Après avoir vu son début de campagne, après l'avoir suivi quelques jours sur les routes du 450, après avoir assisté à ses visites de circonscriptions et à ses points de presse, j'ai conclu, trop hâtivement, qu'il était coincé pour de bon derrière le mur d'indifférence.

La CAQ a remonté, évitant la catastrophe, c'est vrai, et c'est largement dû à la persévérance de son chef, mais dans plusieurs circonscriptions, le parti de François Legault a, dans les faits, gagné ou gardé des sièges avec moins d'appuis qu'en 2012. En pourcentage, comme en nombre de votes, les chiffres de la CAQ sont moins élevés qu'en 2012 (1 180 235 votes et 27,05% en 2012; 975 607 votes et 23,05% en 2014 soit 204 628 votes en moins).

L'analyse plus pointue des résultats dans certaines circonscriptions démontre que c'est la poussée du Parti libéral, dans des coins traditionnellement hostiles, qui a provoqué des luttes à trois profitables à la CAQ.

Aussi étrange que cela puisse paraître, il est donc tout à fait plausible que des électeurs aient tourné le dos au PQ pour aller... au PLQ. Ce serait déjà une mauvaise nouvelle pour le PQ qu'une partie de ses partisans restent à la maison (possible, puisque le taux de participation est plus faible de 6% en moyenne dans les circonscriptions en question) ou alors, décident de voter CAQ, mais le passage au PLQ est une double gifle.

En gros, dans Groulx, Chambly, Borduas, Montarville, Masson, La Prairie et Laval-des-Rapides: baisse du taux de participation, hausse du PLQ de 6 à 12%, baisse du PQ de 4 à 9%, légère baisse ou même résultat qu'en 2012 de la CAQ (sauf dans Masson, + 2%).

Plus précisément, Groulx, où Martine Desjardins a perdu, terminant troisième, est un exemple marquant: La CAQ l'a emporté lundi en récoltant pourtant 4000 votes de moins qu'en 2012; le PQ a perdu 2500 votes et les libéraux ont fait un bond spectaculaire de près de 4000 votes. Le taux de participation a chuté de près de 6%. On ne peut savoir avec certitude pour qui les abstentionnistes ont voté en 2012, mais il est clair que le PLQ a fait des gains. Dans la plupart des cas analysés, le PLQ est d'ailleurs le seul parti a faire des gains (près de 400 000 votes de plus au total).

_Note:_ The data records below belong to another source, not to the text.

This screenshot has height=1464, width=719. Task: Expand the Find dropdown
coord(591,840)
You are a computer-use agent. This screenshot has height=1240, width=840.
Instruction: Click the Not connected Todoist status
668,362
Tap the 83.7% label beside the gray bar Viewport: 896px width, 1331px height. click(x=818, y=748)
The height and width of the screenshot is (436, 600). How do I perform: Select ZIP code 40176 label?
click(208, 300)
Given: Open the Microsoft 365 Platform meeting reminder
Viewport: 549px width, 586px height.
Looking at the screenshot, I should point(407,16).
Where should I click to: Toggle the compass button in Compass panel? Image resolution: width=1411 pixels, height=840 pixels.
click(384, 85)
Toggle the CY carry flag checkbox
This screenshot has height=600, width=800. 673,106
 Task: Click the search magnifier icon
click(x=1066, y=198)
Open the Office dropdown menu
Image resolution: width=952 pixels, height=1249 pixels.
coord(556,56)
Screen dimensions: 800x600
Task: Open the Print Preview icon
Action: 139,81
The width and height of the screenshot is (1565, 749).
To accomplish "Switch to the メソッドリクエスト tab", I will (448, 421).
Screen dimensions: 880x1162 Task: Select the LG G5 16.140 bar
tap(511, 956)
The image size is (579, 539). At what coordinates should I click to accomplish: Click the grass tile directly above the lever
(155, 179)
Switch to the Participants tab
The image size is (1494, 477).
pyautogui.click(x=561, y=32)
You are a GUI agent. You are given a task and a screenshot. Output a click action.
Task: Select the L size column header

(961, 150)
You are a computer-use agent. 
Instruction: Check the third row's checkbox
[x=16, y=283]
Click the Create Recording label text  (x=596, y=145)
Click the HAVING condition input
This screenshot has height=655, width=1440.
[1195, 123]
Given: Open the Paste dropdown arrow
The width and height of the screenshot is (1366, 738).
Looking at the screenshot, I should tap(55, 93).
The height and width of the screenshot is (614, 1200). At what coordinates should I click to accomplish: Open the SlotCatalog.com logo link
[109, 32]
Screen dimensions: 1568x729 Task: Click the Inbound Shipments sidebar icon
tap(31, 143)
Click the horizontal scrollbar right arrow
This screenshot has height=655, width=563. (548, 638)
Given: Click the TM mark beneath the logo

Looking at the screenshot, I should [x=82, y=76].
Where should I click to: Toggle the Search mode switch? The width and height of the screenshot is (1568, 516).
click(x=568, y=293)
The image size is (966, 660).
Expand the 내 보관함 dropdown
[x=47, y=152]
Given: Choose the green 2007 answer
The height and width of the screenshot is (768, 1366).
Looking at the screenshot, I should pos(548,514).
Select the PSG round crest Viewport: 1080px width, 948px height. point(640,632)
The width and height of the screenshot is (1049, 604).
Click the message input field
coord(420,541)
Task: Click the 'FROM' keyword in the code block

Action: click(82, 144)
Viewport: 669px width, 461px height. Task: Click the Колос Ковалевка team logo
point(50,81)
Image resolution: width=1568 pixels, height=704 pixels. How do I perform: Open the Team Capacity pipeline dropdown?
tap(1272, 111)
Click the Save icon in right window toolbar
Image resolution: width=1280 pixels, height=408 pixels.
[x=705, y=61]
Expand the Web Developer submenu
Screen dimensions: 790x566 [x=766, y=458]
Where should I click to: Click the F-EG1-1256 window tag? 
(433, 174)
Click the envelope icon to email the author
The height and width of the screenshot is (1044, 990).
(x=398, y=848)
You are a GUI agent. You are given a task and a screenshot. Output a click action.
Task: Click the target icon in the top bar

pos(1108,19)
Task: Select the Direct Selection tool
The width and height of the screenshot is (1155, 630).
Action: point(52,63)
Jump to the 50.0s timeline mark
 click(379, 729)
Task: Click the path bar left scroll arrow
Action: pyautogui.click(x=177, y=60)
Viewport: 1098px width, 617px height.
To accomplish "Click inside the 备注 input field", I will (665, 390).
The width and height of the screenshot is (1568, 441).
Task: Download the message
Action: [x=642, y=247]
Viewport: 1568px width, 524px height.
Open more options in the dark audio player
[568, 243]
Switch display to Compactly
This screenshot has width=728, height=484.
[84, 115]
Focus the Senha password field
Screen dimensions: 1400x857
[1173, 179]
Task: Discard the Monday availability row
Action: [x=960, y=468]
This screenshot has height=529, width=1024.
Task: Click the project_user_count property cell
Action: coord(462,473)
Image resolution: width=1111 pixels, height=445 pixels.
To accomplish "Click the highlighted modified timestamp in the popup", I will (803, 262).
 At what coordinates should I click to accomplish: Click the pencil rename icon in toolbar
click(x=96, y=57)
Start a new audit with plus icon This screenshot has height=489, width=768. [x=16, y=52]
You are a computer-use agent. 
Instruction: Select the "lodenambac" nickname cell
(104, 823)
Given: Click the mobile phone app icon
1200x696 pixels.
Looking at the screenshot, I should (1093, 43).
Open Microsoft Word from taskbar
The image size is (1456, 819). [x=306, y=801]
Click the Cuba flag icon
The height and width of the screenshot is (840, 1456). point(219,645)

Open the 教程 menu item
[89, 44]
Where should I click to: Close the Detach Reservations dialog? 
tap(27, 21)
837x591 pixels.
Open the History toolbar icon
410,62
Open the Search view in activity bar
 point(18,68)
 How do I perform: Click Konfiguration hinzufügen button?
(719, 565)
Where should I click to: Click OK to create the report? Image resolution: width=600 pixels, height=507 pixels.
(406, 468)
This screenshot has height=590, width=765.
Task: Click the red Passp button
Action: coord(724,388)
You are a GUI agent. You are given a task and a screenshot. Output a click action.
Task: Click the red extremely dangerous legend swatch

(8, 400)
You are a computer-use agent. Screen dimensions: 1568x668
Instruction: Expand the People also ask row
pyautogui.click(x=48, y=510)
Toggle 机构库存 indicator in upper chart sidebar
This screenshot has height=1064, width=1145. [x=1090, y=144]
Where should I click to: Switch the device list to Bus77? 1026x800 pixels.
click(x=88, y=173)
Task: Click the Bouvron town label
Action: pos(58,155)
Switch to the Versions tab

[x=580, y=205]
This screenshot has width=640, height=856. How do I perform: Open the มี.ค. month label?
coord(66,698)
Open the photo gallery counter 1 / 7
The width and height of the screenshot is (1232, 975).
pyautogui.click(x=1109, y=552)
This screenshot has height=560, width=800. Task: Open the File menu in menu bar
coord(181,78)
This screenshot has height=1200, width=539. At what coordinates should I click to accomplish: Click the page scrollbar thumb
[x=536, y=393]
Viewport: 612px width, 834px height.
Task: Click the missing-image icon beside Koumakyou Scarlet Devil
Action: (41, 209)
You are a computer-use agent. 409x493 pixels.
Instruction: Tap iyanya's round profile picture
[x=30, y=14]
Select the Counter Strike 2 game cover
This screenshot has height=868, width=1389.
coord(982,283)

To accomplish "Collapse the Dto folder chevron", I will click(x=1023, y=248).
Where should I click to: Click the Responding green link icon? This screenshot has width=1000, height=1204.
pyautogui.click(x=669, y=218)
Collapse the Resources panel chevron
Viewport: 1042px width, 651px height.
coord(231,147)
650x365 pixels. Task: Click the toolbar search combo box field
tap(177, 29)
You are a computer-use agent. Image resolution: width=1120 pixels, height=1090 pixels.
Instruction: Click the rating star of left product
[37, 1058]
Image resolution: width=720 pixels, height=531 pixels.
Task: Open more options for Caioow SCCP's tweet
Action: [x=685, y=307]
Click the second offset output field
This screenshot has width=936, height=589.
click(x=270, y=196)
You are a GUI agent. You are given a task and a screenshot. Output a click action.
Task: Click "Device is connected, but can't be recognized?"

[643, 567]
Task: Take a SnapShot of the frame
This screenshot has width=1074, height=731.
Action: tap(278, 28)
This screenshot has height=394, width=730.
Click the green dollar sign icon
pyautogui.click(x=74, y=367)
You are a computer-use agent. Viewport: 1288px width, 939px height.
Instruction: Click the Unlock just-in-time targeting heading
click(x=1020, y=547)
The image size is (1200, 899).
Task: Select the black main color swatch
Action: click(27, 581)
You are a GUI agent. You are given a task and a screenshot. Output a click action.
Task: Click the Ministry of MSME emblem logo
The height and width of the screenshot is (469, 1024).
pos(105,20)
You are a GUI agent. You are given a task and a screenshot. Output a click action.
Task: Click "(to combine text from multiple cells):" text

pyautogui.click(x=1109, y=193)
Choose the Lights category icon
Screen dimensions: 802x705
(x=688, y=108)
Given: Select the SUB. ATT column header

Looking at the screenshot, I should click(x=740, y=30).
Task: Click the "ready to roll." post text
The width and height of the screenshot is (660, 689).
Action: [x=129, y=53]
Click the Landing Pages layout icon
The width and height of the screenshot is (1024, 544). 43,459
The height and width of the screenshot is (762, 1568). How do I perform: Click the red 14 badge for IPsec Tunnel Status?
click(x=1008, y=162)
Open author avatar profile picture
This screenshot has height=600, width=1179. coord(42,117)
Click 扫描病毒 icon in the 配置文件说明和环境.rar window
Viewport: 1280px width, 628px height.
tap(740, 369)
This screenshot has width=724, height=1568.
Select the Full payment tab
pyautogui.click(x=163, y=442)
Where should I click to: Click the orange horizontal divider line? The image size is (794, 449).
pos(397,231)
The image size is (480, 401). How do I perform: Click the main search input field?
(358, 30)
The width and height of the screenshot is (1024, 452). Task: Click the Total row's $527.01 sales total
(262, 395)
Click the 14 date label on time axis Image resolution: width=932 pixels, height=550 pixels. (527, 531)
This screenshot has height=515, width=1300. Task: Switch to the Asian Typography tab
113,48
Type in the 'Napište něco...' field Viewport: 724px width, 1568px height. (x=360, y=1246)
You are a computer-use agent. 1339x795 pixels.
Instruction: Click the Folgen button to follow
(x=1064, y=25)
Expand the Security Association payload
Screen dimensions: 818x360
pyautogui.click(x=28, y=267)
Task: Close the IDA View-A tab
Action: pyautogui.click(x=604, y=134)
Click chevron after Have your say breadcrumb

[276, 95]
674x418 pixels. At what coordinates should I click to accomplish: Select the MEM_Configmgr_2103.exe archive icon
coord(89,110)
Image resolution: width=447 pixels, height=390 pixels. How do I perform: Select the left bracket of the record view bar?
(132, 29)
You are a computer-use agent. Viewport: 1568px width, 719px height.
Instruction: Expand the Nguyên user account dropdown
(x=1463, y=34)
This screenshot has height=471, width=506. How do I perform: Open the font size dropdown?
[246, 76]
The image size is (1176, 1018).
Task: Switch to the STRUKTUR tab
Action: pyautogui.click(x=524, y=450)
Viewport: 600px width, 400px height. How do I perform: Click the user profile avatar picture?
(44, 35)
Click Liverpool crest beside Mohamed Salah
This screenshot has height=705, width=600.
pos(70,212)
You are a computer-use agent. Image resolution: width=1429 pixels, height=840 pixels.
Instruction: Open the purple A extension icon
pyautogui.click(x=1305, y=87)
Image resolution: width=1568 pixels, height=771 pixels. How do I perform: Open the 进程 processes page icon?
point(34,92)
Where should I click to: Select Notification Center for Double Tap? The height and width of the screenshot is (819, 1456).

Ces résultats sont évidemment inquiétants pour le PQ et réjouissants pour le PLQ, mais ils ont de quoi encourager la CAQ. Si François Legault réussit à mettre sur pied une base et à remobiliser les électeurs attirés par une troisième voie (en 2007 avec l'ADQ et en 2012 avec la CAQ), il peut espérer des jours meilleurs. Il est hasardeux de s'en remettre à des luttes à trois favorables pour croître.

Quant au vote souverainiste, il est, sans surprise, en baisse (cumul PQ, Québec solidaire et Option nationale: 39,87% en 2012, 33,74% en 2014). On y revient encore une fois: l'option a du plomb dans l'aile. Et ce, devant un chef libéral très fédéraliste et devant un gouvernement fédéral de plus en plus distant du Québec.

En 1994, Jacques Parizeau avait remporté une majorité en promettant un référendum dans un «horizon de 12 mois». Cette fois, 20 ans plus tard, Pauline Marois n'a même pas été capable de préserver son gouvernement minoritaire en promettant de ne pas en tenir.

Précision

J'ai écrit dans ma chronique de mercredi que les anciens ministres Yves Bolduc et Marguerite Blais ont été interrogés par l'UPAC. En fait, l'UPAC a pris contact avec eux et un rendez-vous était prévu, mais l'UPAC a reporté les rencontres en raison du déclenchement des élections.